====== Data records

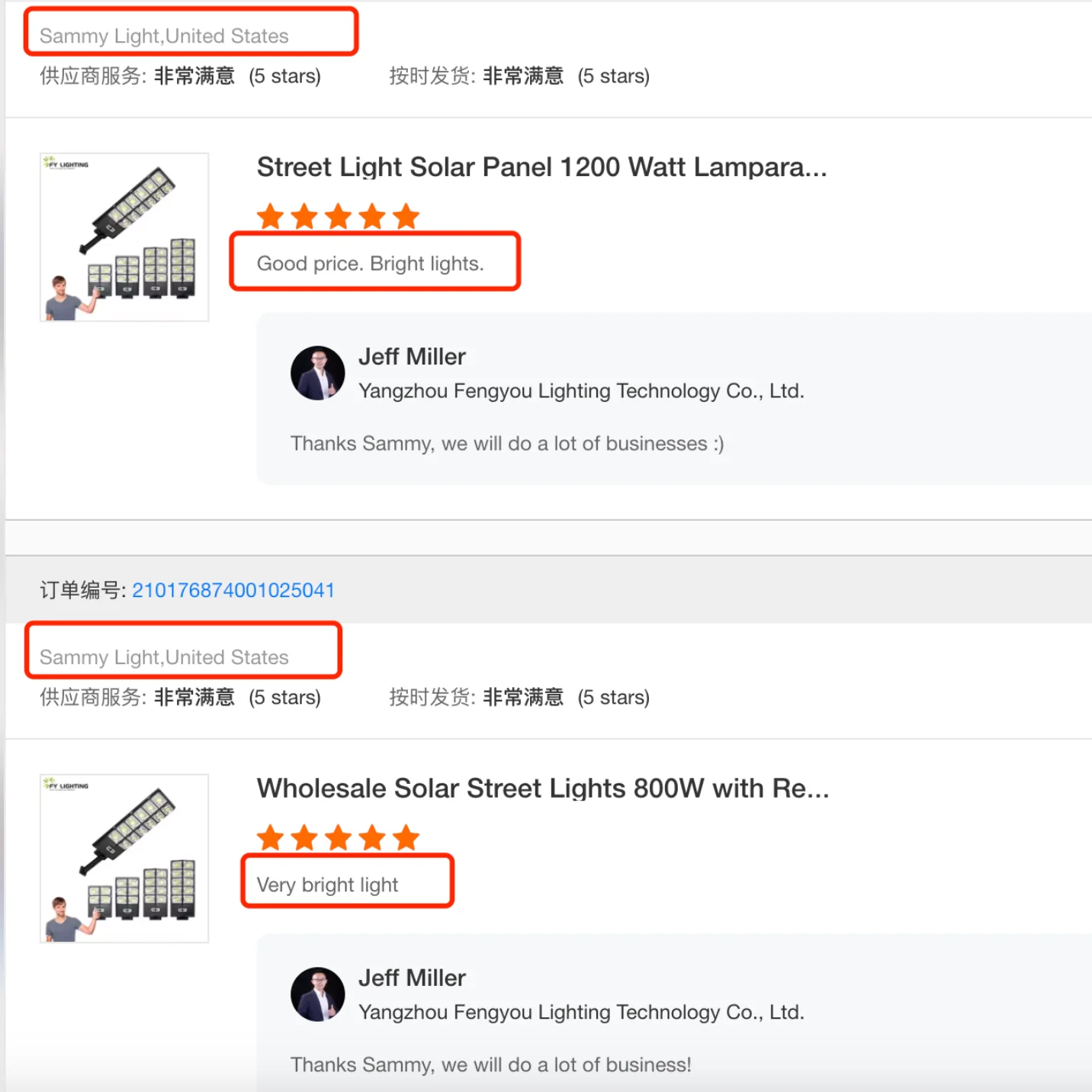Image resolution: width=1092 pixels, height=1092 pixels.
Task: Click the 'Very bright light' review text
Action: click(x=327, y=885)
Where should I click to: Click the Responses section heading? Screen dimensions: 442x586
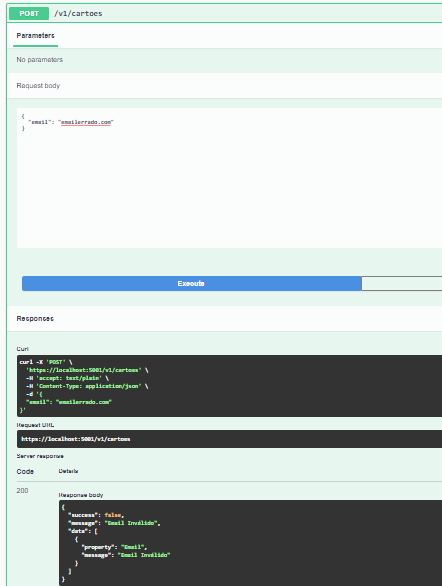35,319
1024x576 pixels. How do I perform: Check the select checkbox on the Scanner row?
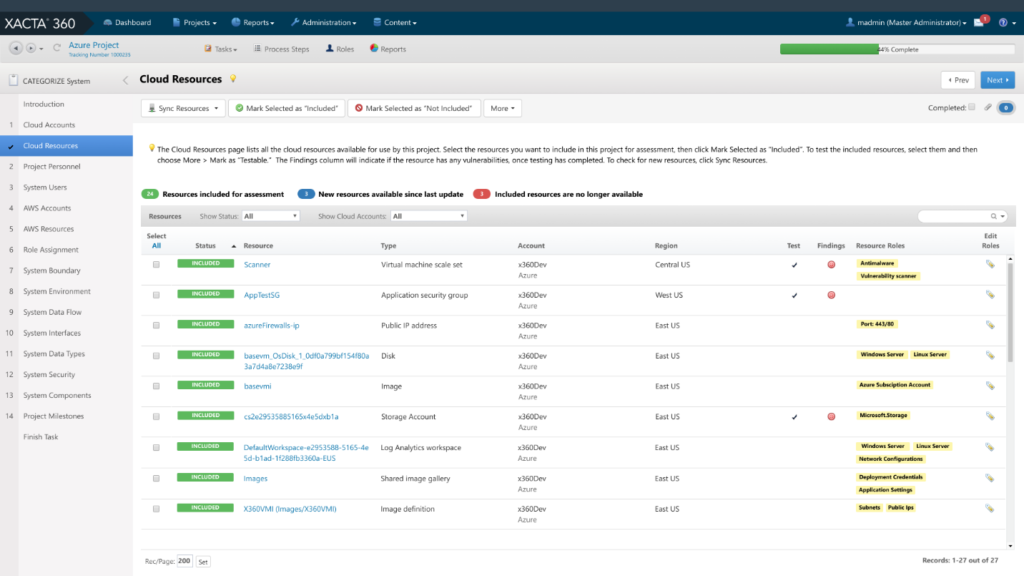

============

Requirement: Lines from the one containing "Where should I" through the end of the material above must be reproduced exactly; pictures must not be.

The answer:
Where should I click to: Click the Responses section heading? Screen dimensions: 442x586
35,319
1024x576 pixels. How do I perform: Check the select checkbox on the Scanner row?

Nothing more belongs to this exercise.